## Task
Lines from the one containing "3/10/2009 11:09 PM (222, 1215)" to the end of the records, both ends included and exactly as written, are the whole answer, and no pictures go in it.

## Source information
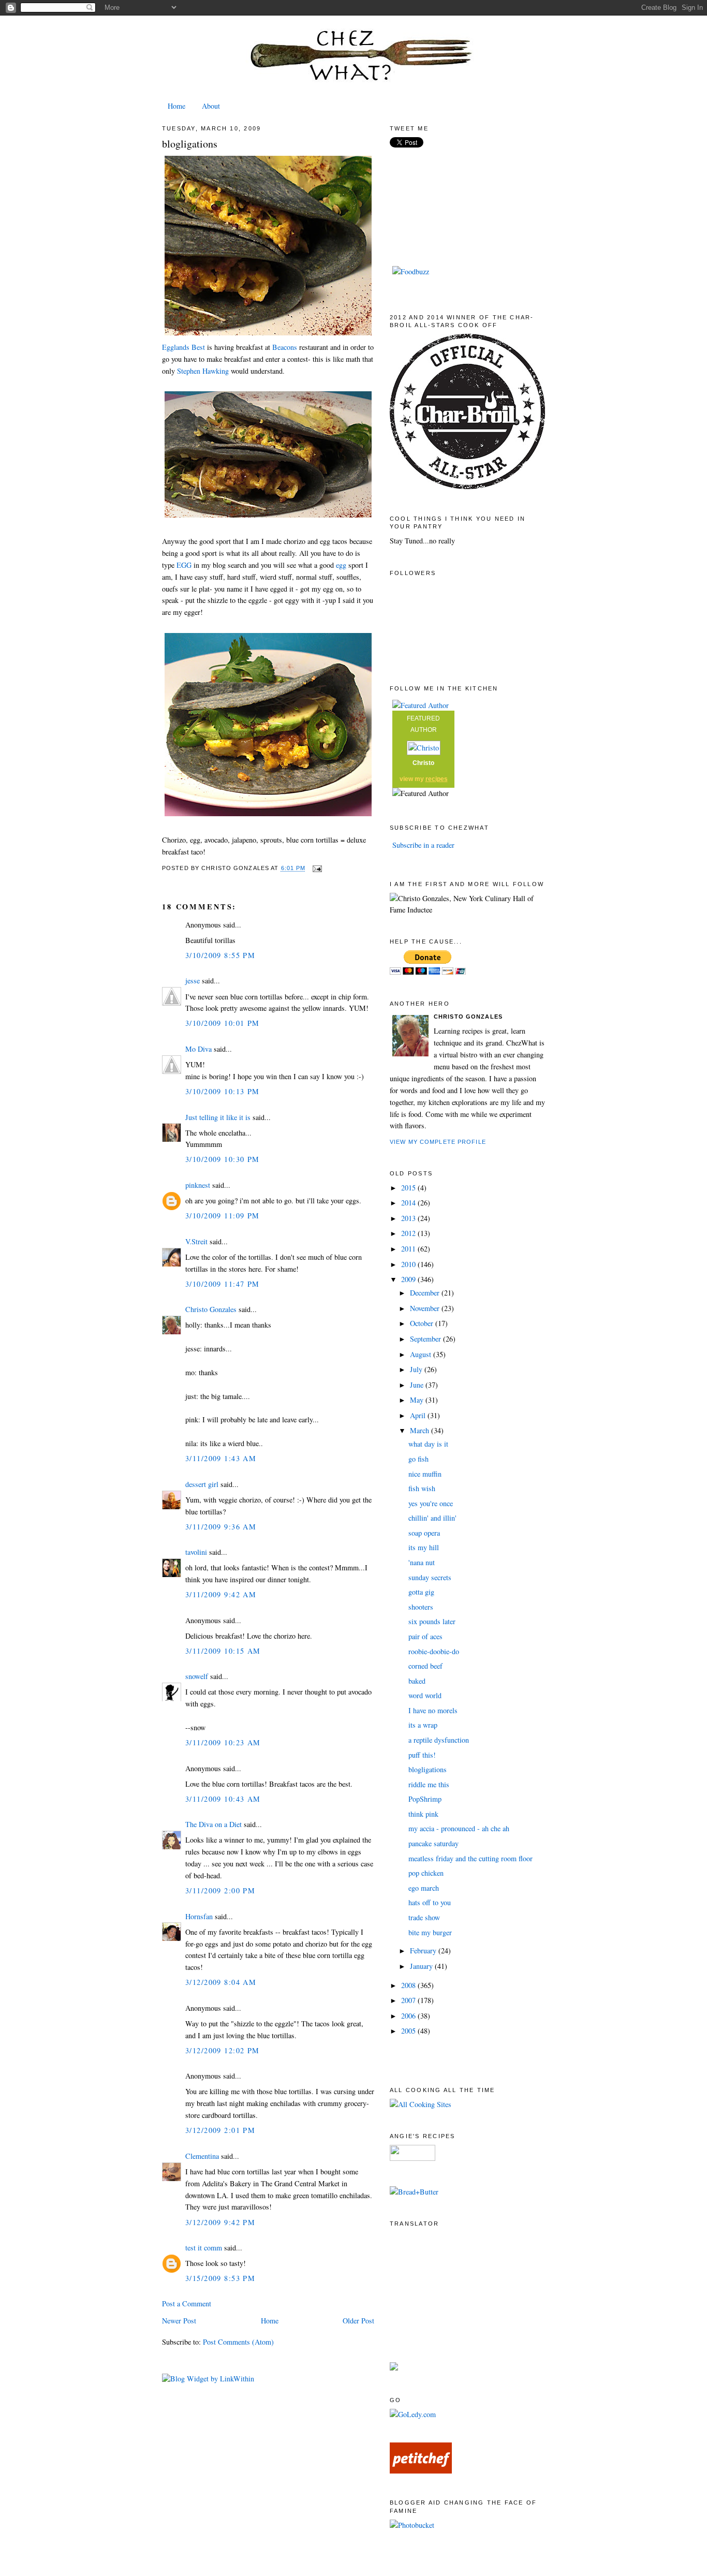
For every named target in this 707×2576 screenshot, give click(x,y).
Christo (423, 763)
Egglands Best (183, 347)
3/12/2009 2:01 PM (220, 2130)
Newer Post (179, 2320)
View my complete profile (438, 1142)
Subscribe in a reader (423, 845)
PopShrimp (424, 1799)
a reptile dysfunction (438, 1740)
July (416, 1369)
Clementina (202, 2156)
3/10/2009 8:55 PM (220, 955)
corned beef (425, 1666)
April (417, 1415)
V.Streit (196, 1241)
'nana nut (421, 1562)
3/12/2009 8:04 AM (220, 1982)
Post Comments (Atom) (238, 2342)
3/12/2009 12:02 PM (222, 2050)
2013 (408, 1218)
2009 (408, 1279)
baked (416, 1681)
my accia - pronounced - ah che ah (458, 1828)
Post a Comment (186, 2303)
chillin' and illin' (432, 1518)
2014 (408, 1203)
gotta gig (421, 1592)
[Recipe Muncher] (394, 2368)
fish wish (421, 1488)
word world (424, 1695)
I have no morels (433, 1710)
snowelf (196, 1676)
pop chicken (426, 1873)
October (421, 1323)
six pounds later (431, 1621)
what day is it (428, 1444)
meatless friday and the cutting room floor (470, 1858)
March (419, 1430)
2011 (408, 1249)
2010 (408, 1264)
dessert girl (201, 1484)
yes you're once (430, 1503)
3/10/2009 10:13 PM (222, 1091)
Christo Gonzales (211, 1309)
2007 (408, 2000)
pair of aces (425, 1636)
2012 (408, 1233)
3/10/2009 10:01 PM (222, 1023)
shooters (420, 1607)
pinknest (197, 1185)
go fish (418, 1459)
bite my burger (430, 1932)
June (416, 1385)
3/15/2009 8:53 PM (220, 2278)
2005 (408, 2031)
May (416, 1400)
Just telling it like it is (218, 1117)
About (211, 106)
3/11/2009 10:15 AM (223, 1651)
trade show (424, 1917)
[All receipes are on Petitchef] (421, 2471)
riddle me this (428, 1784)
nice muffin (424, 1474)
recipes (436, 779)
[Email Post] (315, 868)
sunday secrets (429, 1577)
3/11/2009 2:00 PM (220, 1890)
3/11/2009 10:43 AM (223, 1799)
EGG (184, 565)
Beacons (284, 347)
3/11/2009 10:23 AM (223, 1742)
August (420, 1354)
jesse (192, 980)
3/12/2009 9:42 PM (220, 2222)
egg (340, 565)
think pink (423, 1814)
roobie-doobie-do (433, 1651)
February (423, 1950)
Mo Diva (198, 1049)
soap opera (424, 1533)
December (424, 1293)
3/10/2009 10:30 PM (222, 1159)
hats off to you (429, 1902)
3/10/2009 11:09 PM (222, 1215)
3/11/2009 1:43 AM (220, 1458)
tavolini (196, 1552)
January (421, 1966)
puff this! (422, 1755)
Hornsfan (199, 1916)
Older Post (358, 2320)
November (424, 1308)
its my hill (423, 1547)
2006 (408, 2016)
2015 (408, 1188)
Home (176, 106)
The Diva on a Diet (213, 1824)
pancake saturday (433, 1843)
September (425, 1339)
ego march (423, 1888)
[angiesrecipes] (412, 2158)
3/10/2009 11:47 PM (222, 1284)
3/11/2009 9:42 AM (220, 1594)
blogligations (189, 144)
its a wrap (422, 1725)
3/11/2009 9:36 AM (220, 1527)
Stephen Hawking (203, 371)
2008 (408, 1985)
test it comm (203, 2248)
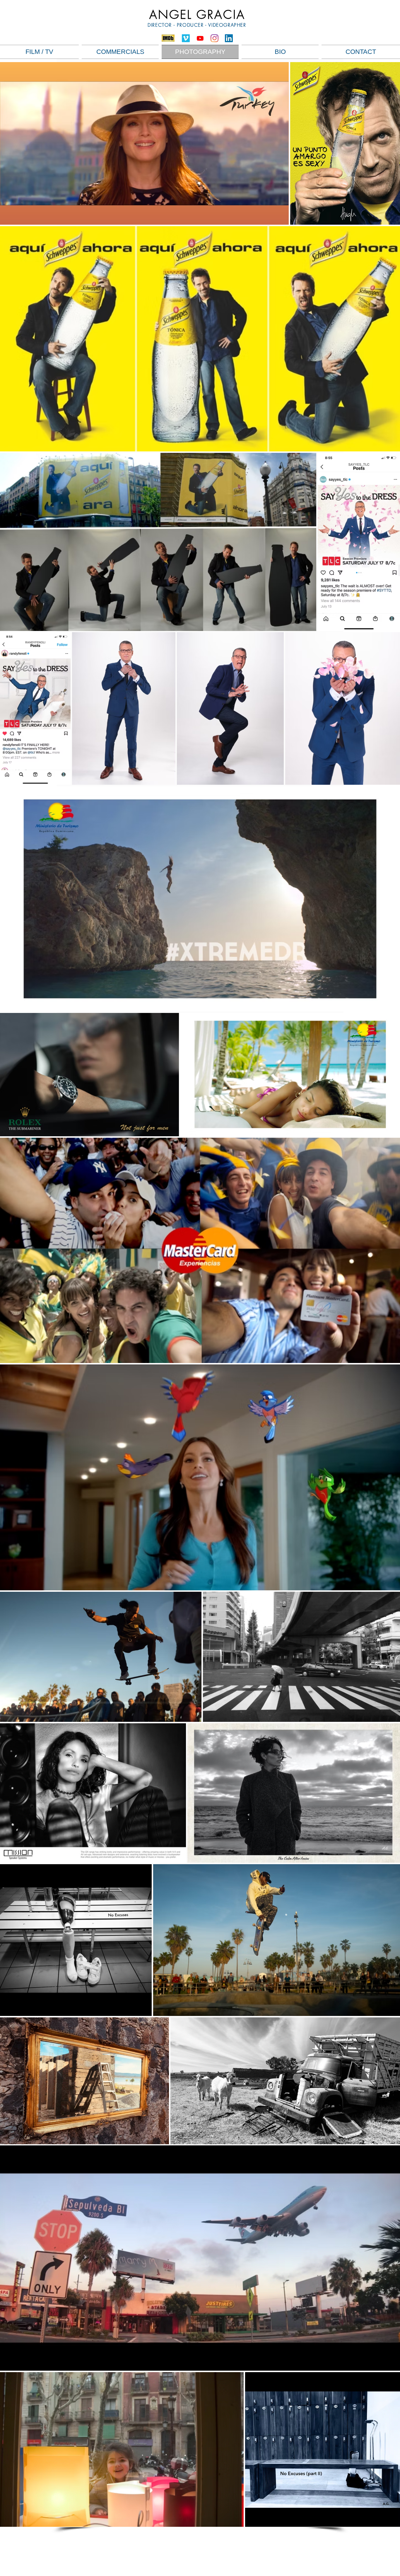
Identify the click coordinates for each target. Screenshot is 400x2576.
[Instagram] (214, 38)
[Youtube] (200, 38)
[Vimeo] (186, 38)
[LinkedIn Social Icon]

## Exercise result
3/10/2009 11:09 PM (222, 1215)
3/11/2009 1:43 AM (220, 1458)
tavolini (196, 1552)
January (421, 1966)
puff this! (422, 1755)
Hornsfan (199, 1916)
Older Post (358, 2320)
November (424, 1308)
its my hill (423, 1547)
2006 (408, 2016)
2015 (408, 1188)
Home (176, 106)
The Diva on a Diet (213, 1824)
pancake saturday (433, 1843)
September (425, 1339)
ego march (423, 1888)
[angiesrecipes] (412, 2158)
3/10/2009 11:47 PM (222, 1284)
3/11/2009 9:42 AM (220, 1594)
blogligations (189, 144)
its a wrap (422, 1725)
3/11/2009 9:36 AM (220, 1527)
Stephen Hawking (203, 371)
2008 (408, 1985)
test it comm (203, 2248)
Identify the click coordinates for each target. Screenshot is 400x2576.
[Instagram] (214, 38)
[Youtube] (200, 38)
[Vimeo] (186, 38)
[LinkedIn Social Icon]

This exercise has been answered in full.